The watershed of Lac de l'Enfer is mainly served indirectly by the forest road R0287 which runs on the southwest side along a higher segment of the rivière du Moulin. This last road connects north to route 175 which connects the city of Quebec (city) to Saguenay (city). Some other secondary forest roads serve the sector for forestry and recreational tourism activities.

Forestry is the main economic activity in the sector; recreational tourism, second.

The surface of Lac de l'Enfer is usually frozen from the beginning of December to the end of March, however safe circulation on the ice is generally done from mid-December to mid-March.

== Geography ==
The main watersheds near Lac de l'Enfer are:
- north side: Bras de l'Enfer, Conscrits stream, rivière à Mars, Bras Sec, lac Georges;
- east side: Georges lake, rivière à Mars, Lake Ha! Ha!, Ha! Ha! River;
- south side: rivière du Moulin, Cyriac River, Pikauba Lake, Lac Decoigne;
- west side: rivière du Moulin, Cyriac River, Vermette stream, Petite rivière Pikauba.
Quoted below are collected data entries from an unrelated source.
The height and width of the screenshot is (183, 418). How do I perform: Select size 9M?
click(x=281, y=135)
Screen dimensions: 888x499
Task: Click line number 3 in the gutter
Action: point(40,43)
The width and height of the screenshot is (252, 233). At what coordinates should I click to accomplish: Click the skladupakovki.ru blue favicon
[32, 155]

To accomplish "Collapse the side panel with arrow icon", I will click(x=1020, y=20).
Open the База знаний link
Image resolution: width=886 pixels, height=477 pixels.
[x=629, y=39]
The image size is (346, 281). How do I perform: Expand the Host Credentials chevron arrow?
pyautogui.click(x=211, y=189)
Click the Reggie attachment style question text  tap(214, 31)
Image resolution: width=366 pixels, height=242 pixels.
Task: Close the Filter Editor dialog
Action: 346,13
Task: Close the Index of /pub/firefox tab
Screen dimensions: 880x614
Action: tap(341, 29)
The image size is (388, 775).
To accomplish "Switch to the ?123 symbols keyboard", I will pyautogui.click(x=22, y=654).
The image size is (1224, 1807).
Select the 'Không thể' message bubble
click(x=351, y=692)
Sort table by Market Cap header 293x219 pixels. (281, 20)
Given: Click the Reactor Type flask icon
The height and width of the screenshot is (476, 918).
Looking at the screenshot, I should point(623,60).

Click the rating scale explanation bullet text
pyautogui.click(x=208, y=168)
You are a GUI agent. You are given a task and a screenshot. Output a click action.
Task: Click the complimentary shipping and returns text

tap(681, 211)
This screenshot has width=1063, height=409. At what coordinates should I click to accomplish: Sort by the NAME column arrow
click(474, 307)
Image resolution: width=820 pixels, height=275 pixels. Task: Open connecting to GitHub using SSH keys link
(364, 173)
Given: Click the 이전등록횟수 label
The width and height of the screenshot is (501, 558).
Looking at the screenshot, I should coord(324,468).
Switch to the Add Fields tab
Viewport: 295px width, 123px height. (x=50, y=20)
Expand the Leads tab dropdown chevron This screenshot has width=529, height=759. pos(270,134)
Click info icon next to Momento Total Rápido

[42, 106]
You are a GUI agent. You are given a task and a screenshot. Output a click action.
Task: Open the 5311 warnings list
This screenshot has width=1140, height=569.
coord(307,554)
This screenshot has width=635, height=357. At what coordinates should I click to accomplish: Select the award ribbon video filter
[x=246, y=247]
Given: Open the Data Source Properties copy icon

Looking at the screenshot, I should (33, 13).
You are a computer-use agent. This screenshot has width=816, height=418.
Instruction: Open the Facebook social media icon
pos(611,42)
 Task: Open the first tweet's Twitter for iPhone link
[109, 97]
Hell Lake has a length of 2.0 km, a width of 0.7 km and an altitude of 853 m. This lake is located in the Laurentides Wildlife Reserve in the massif of Laurentian Mountains. This lake has a peninsula attached to the southeast shore stretching for 0.6 km towards the center of the lake.
This lake is mainly fed by the outlet (coming from the north) of Lake Lucifer and by the Bras de l'Enfer. The mouth of this lake is located at:
- 1.2 km southwest of Lac Georges;
- 2.1 km northeast of the course of the rivière du Moulin;
- 2.2 km north-east of the forest road R0287;
- 3.0 km south-west of the summit (altitude: 1030 km) of Mont des Conscrits;
- 6.9 km south-west of the confluence of the Bras de l'Enfer and the rivière à Mars;
- 8.5 km northeast of the course of the Cyriac River;
- 18.5 km southwest of Lake Ha! Ha!.

From the mouth of the Lac de l'Enfer, the current successively follows the course of the Arm of Hell on 13.4 km generally towards the north, then towards the east, the course of the rivière à Mars on 55.3 km generally north and the course of the Saguenay river on 126.1 km east to Tadoussac where it merges with the Saint Lawrence Estuary.

== Toponymy ==
The toponym “Lac de l'Enfer” appeared in the Dictionary of Rivers and Lakes of the Province of Quebec (1925), page 256.

The toponym "Lac de l'Enfer" was formalized on June 1, 1971, by the Commission de toponymie du Québec.